Probably because it was 2.7 only, and only 10% faster on Dropbox's code.

https://blog.pyston.org/2017/01/31/pyston-0-6-1-released-and...

I'm surprised 10% wasn't enough - 10% bottom-line improvement in programming language implementation is normally massive. Twitter is singing from the roof-tops about 10% improvement in Java performance from the new Graal JIT compiler.
I would imagine that for code that is performance sensitive enough that a 10% improvement matters, they would be porting to a language with saner performance instead?
PyPy is already way better than that, and has a Python 3.5 implementation.
I'm by no means an expert on the subject, but isn't there an advantage to having a JIT compiler use LLVM?

On another note, I believe one thing that has been problematic for pypy adoption is that it does not automatically work with C extensions or Cython, and generally if someone already had performance issues with CPython, they would have written some C/Cython extensions?
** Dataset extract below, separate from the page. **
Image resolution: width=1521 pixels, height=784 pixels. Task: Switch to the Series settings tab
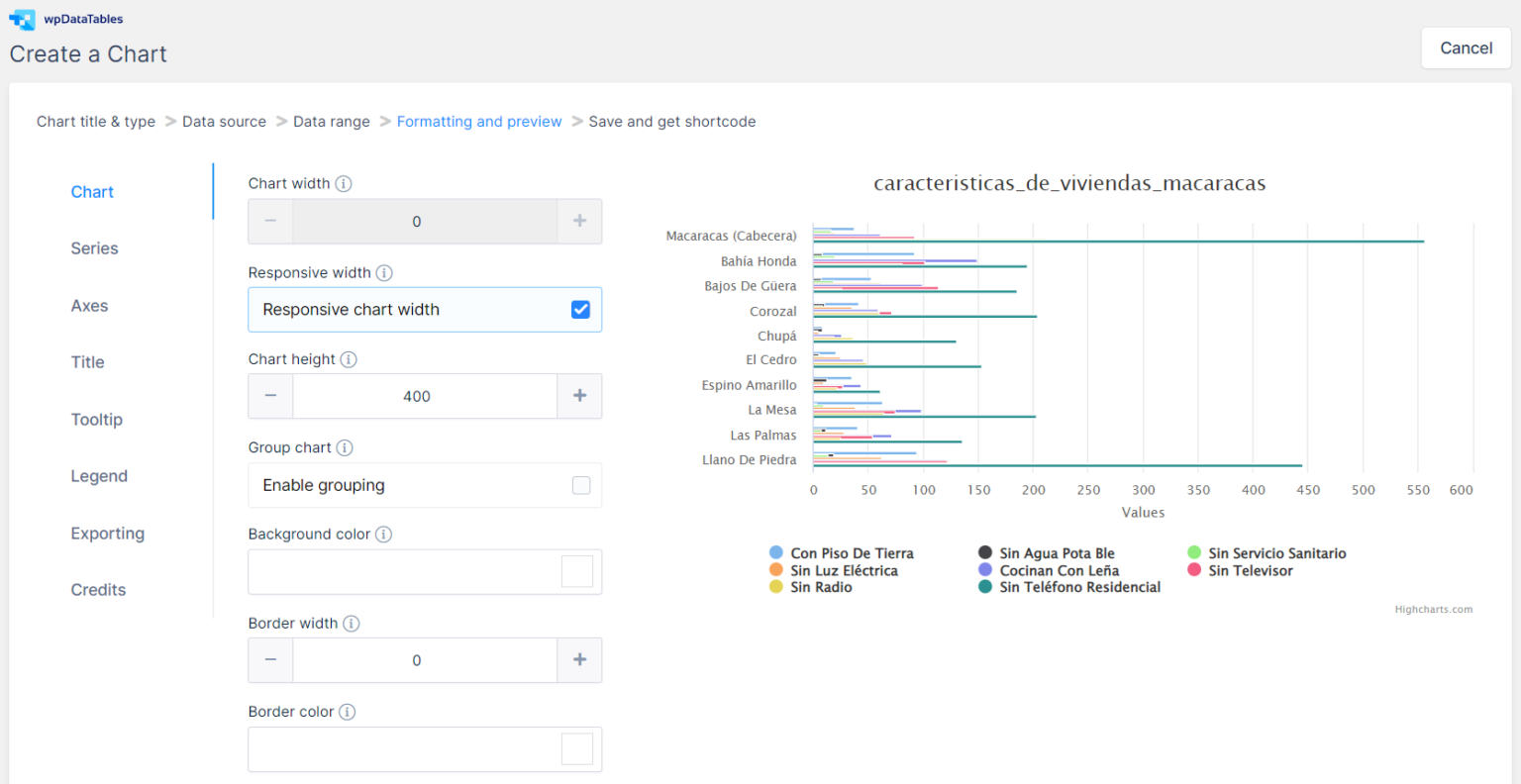click(x=94, y=248)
PyPy is far more than just 'python with a JIT'.

It's a tool that allows you to write an entire interpreter in RPython (a subset of Python) and then have it build a native binary with a free jit compiler included, with the specifics of your language encoded within. The reference implementation for this project is a Python interpreter.
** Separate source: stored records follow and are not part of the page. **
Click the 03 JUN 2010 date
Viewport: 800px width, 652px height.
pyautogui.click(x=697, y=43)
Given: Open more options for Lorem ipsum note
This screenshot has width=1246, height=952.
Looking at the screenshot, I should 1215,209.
It's seriously, seriously cool.

Maybe because 10% on a server is much more valuable than 10% on a client.

On a server, you’re paying for that 10%. On a client, you’re not. If it was 10% for nearly free then sure - but maintaining a separate implementation of a language is costly.

No, Pyston said of their last version "On Dropbox’s server, we are 10% faster."

PS Thanks for all your Django contributions!

Should have read the article, whoops. Thanks for the correction!